**Rincian Latihan**
Ubah baris-baris dari baris yang memuat "Task: Click the Microsoft" sampai dengan baris terakhir menjadi tabel Markdown berkolom "Nomor" dan "Baris". Lewati baris kosong dan jangan sertakan gambar dalam jawaban.

**Bahan yang Disediakan**
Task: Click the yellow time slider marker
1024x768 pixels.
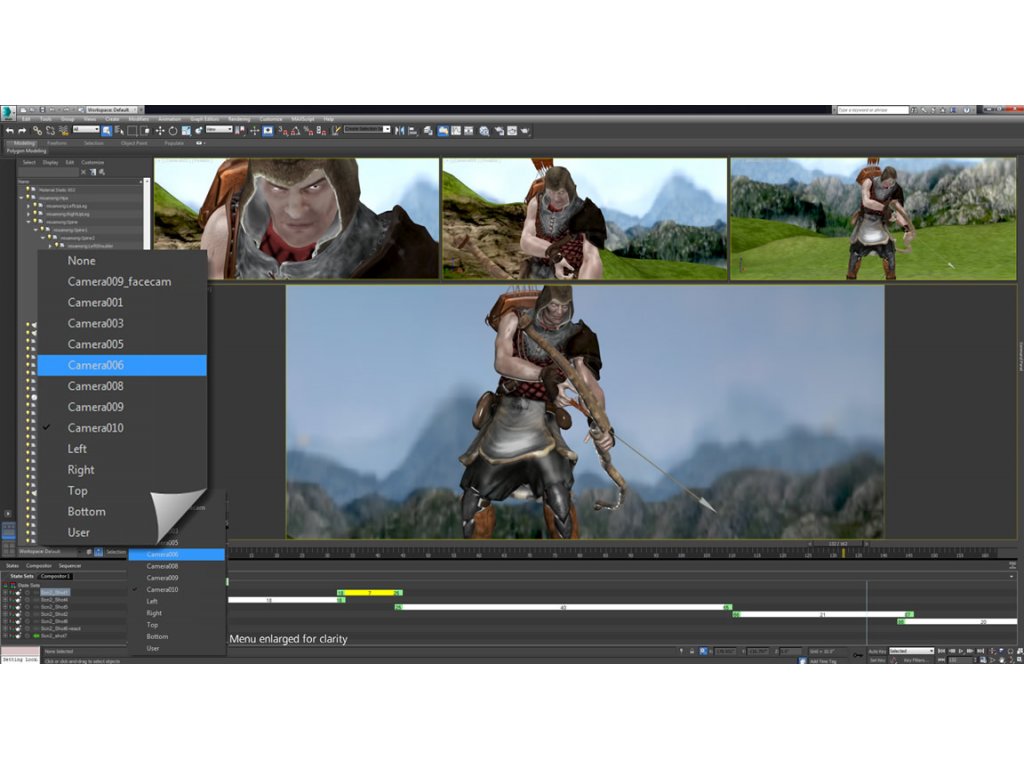Action: 843,552
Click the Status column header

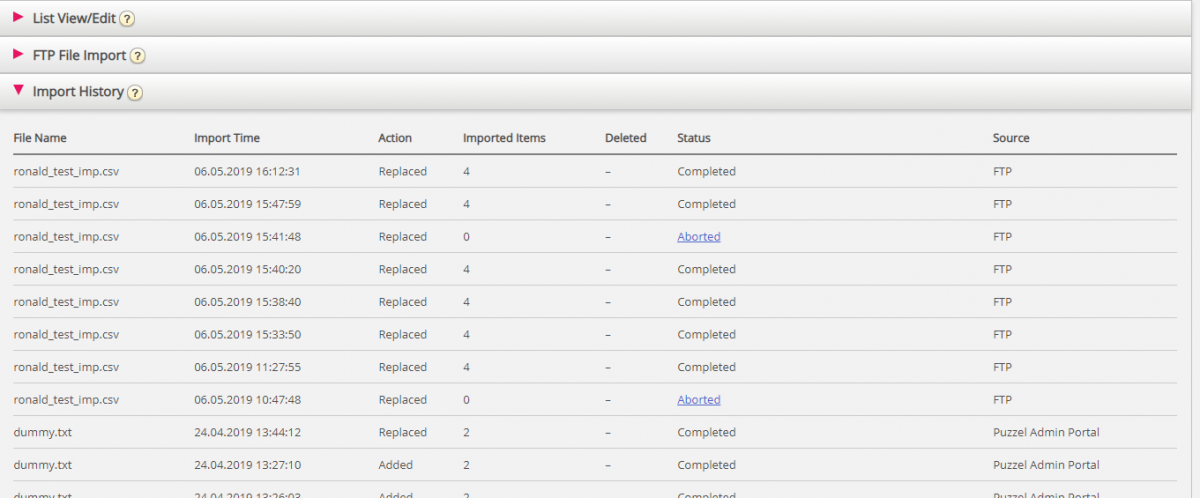[693, 138]
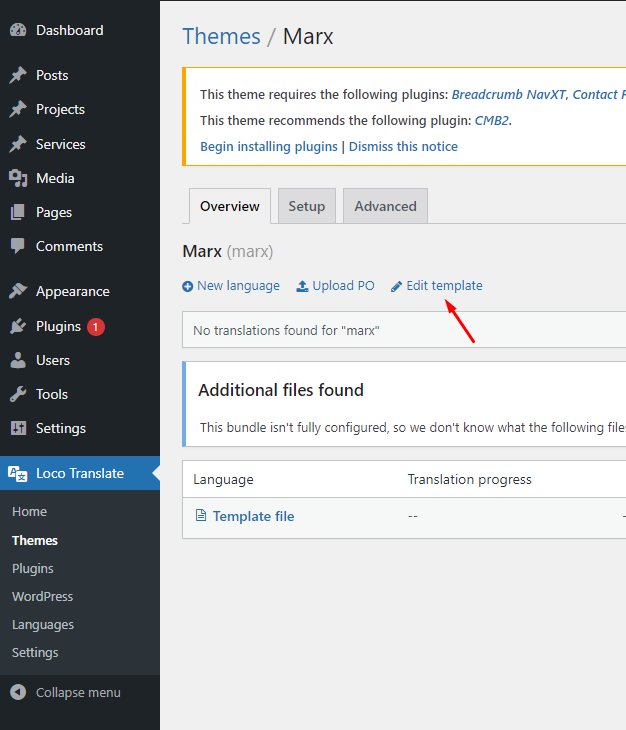Click the Comments speech bubble icon
The width and height of the screenshot is (626, 730).
[18, 246]
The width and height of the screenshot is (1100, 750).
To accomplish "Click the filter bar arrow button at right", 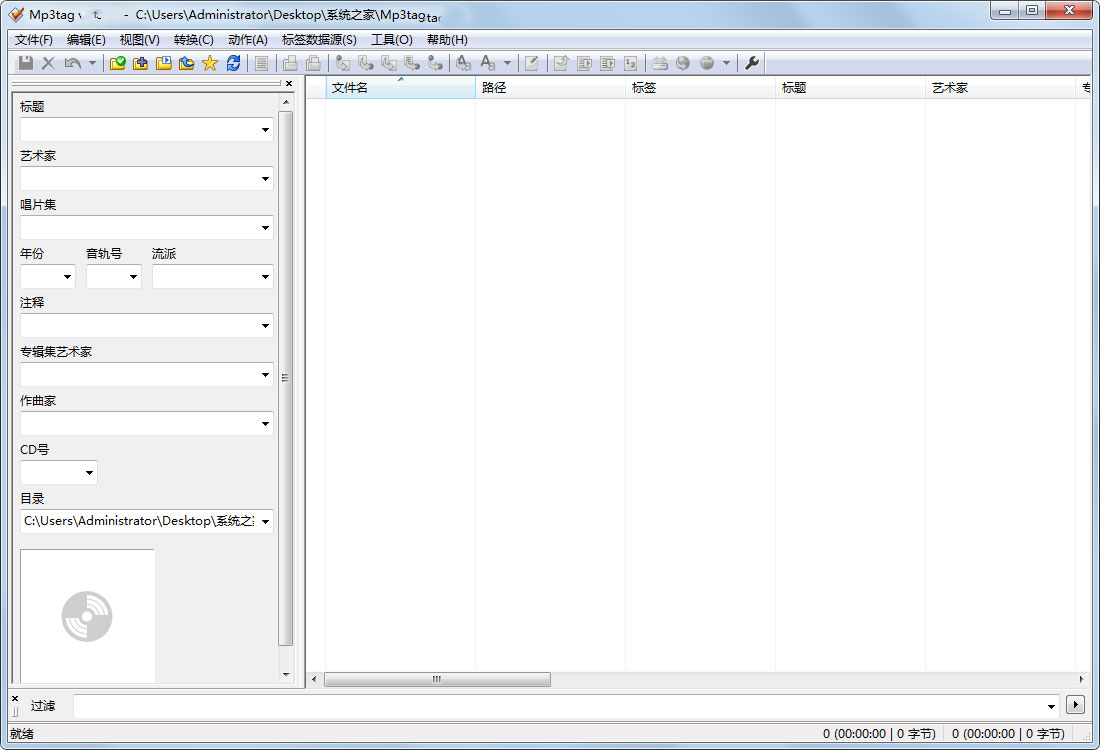I will point(1075,705).
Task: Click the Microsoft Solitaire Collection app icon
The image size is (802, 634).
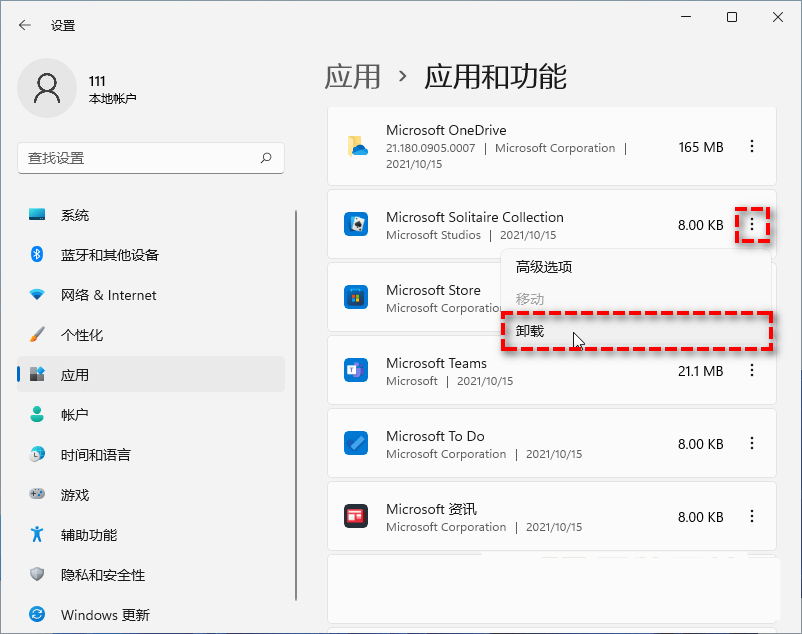Action: 356,225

**Pembahasan Jawaban**
| Nomor | Baris |
|---|---|
| 1 | Task: Click the Microsoft Solitaire Collection app icon |
| 2 | The image size is (802, 634). |
| 3 | Action: 356,225 |